Reproduce verbatim every line of text in the entries below, leaving out the pictures.

(A block of data)
----

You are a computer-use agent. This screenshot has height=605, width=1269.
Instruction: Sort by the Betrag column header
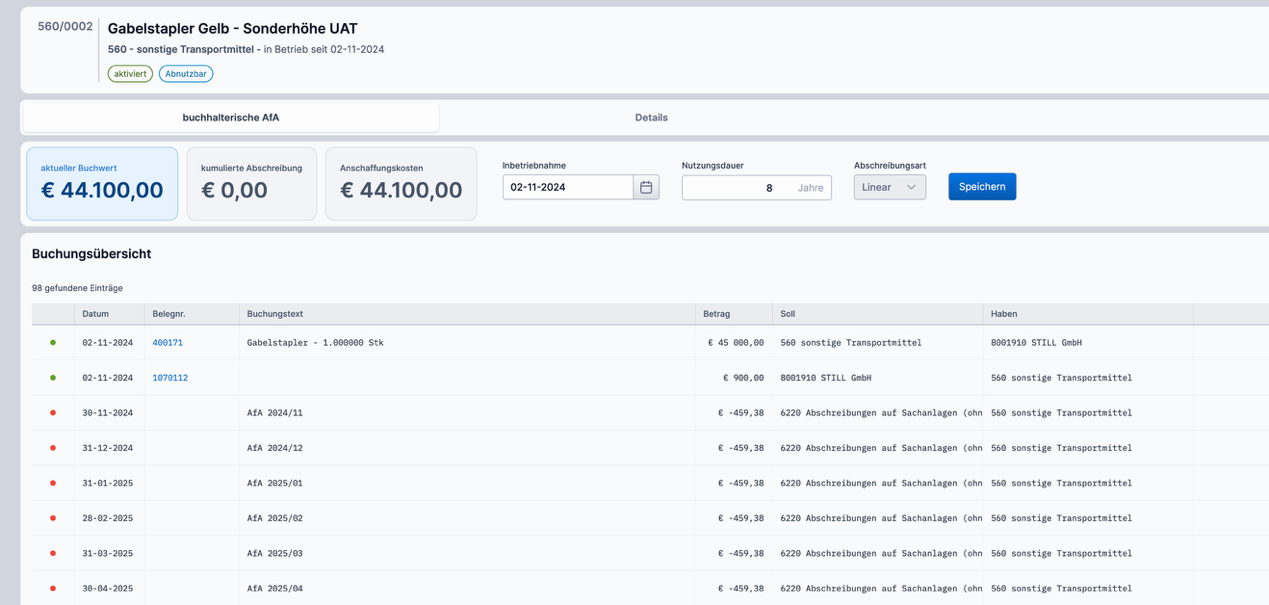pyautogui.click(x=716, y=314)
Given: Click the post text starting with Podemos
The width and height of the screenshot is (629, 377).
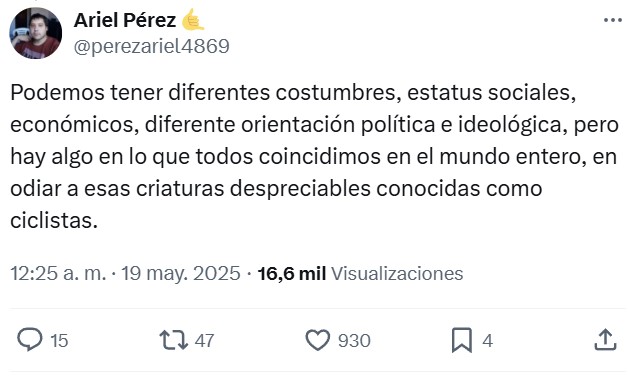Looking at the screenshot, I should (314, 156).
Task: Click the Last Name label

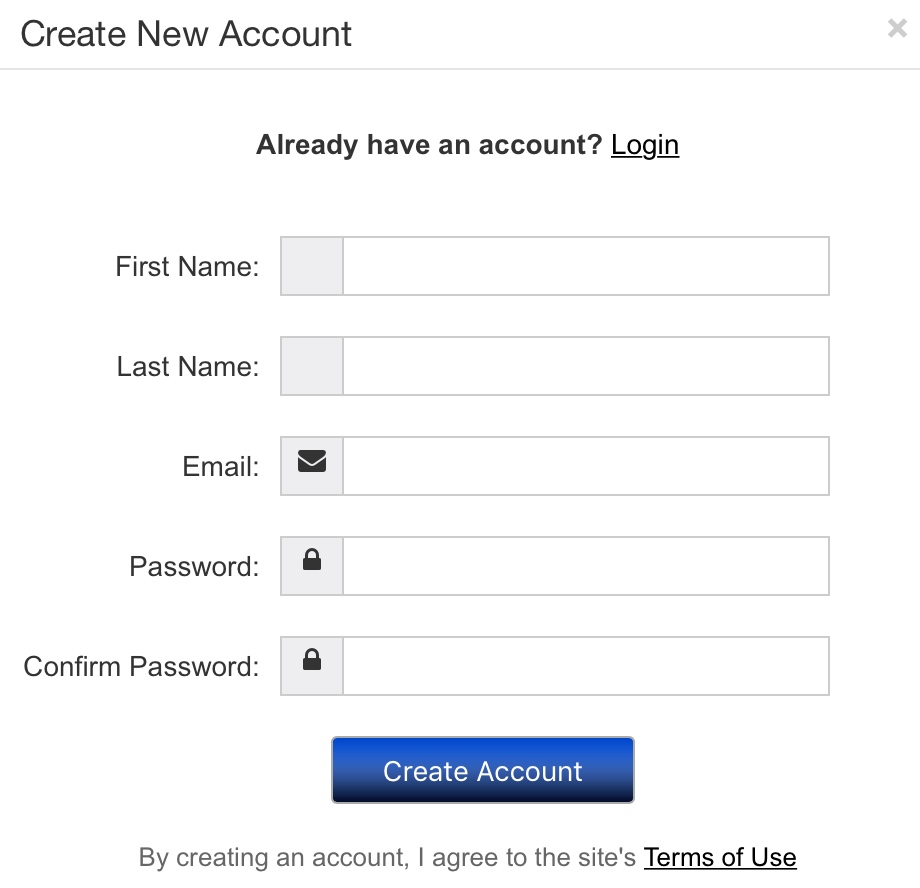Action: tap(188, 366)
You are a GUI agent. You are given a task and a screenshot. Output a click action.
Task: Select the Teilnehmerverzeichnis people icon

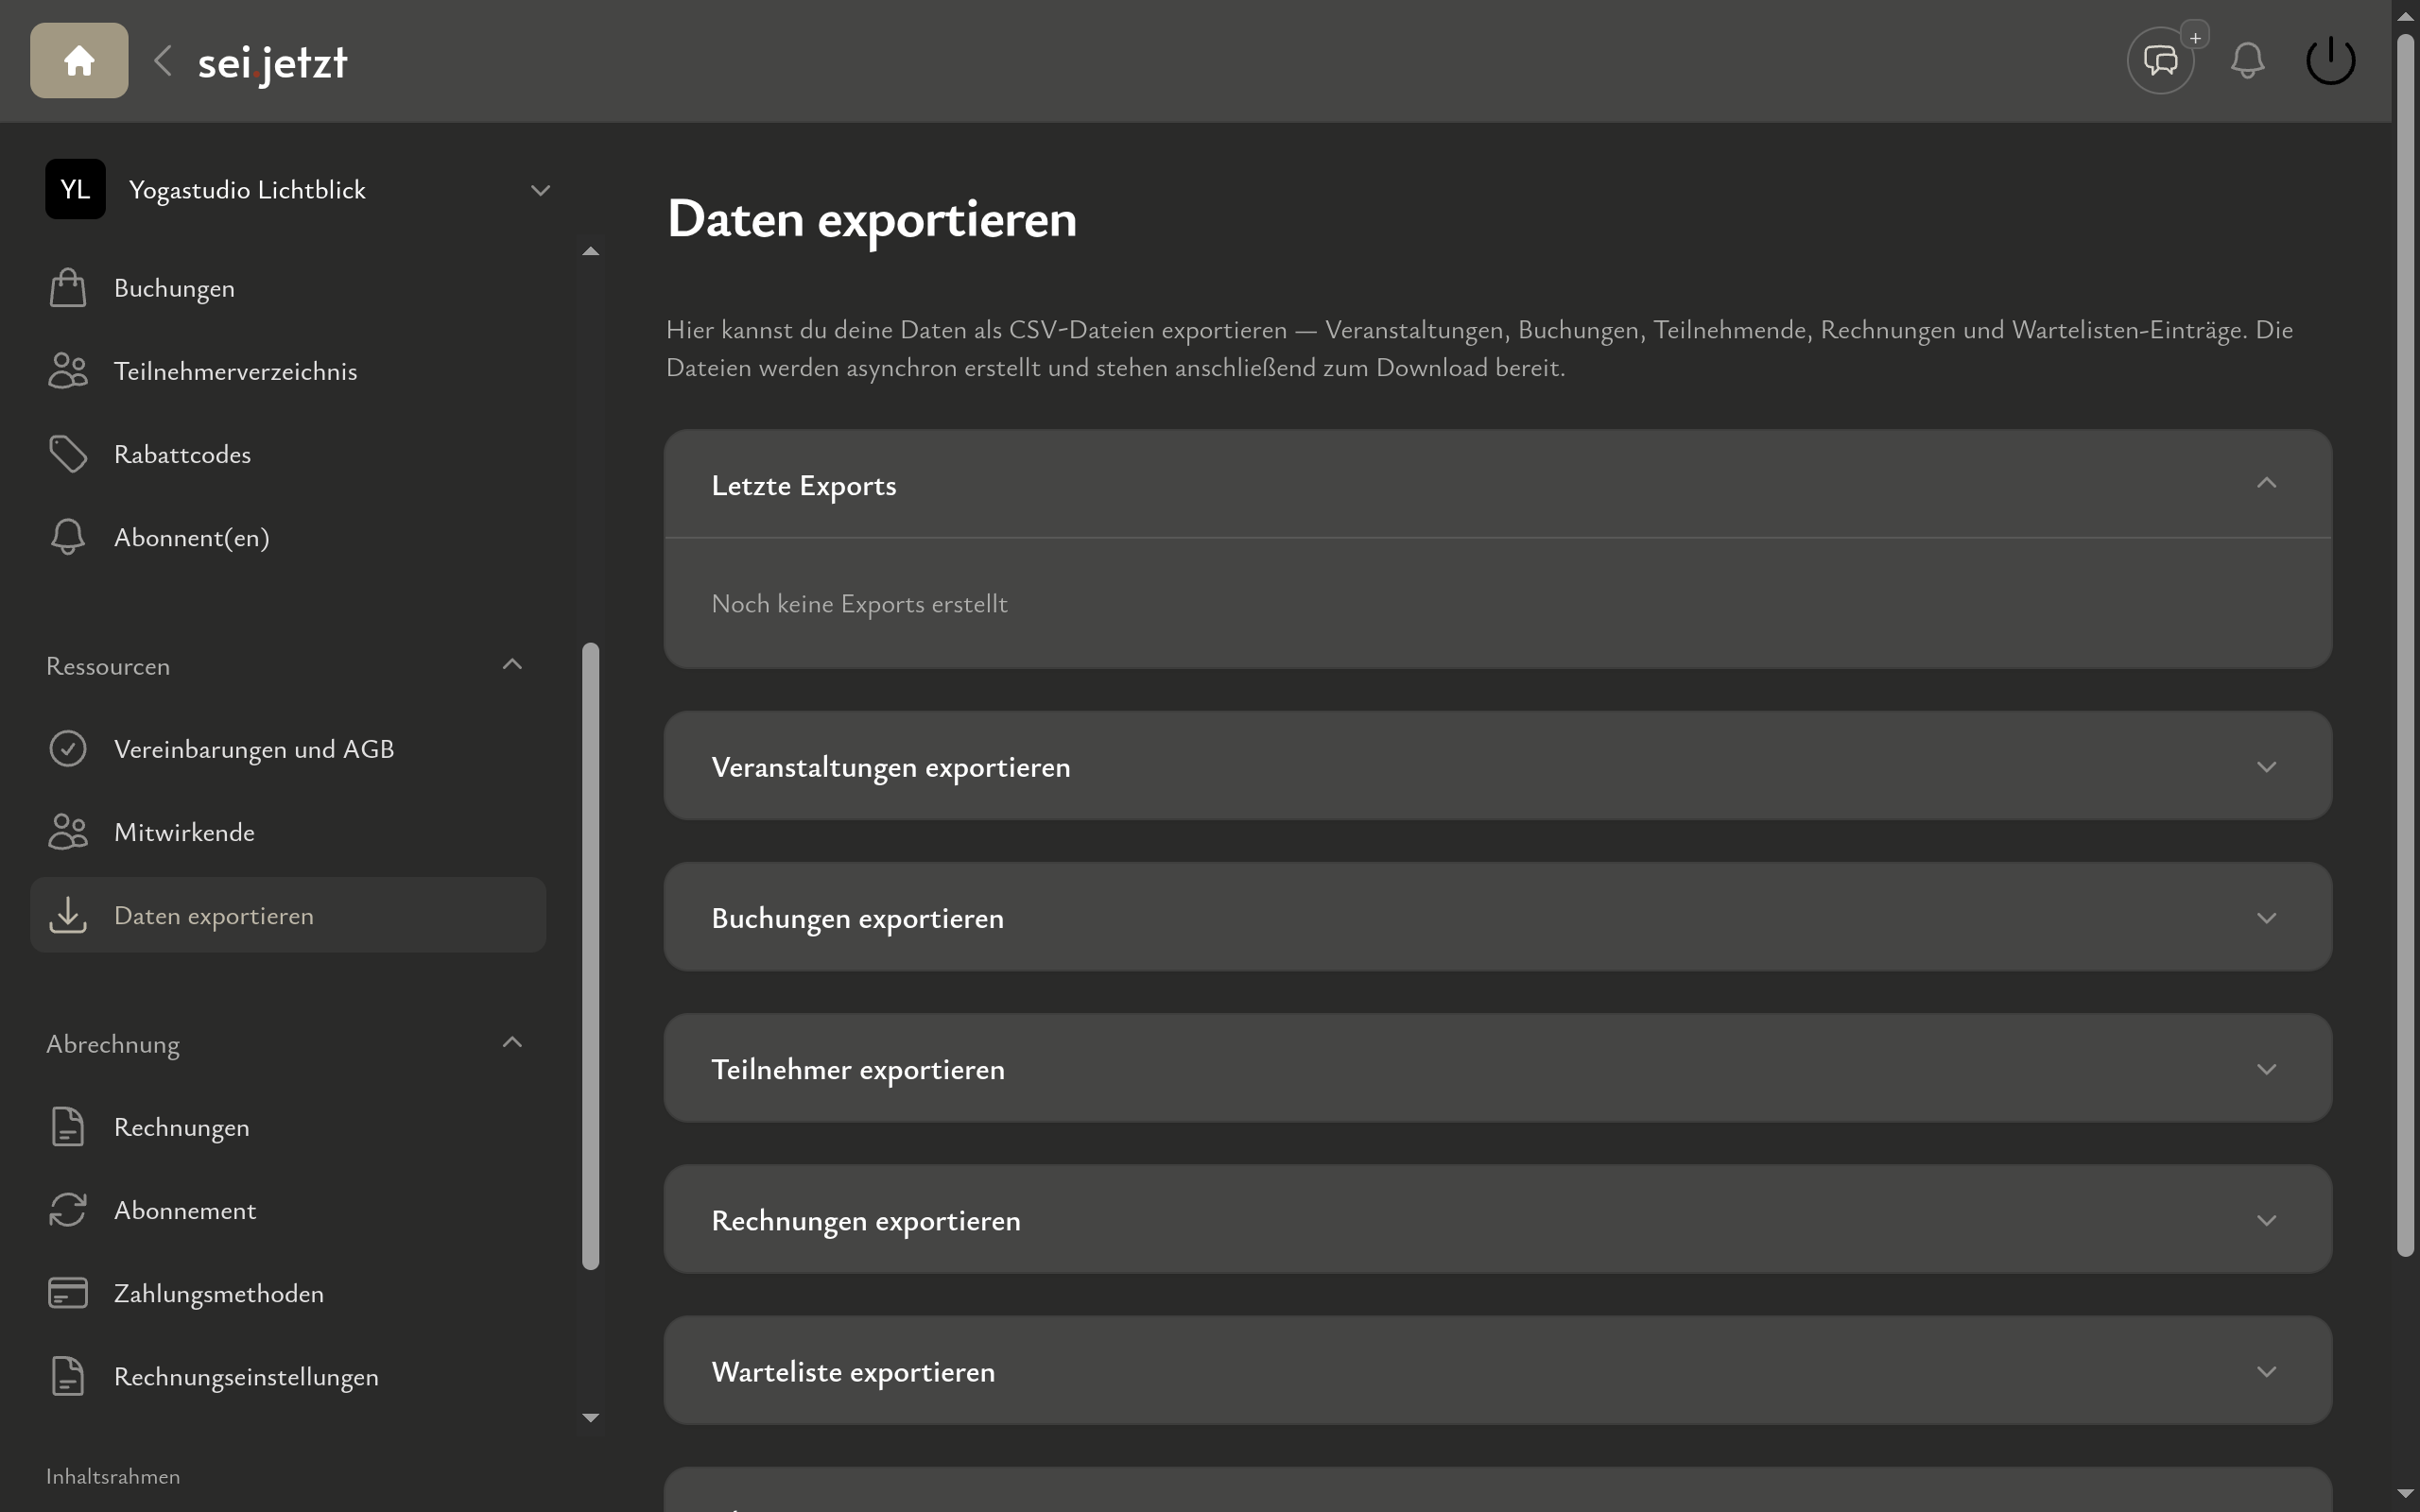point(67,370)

----

_The result_.
You are a computer-use agent. This screenshot has height=605, width=1269.
Instruction: Sort by the Betrag column header
pyautogui.click(x=716, y=314)
Given: Click the post text starting with Podemos
The width and height of the screenshot is (629, 377).
Looking at the screenshot, I should (314, 156).
Task: Click the Last Name label

Action: tap(188, 366)
You are a GUI agent. You are given a task and a screenshot. Output a click action.
Task: Select the Teilnehmerverzeichnis people icon

point(67,370)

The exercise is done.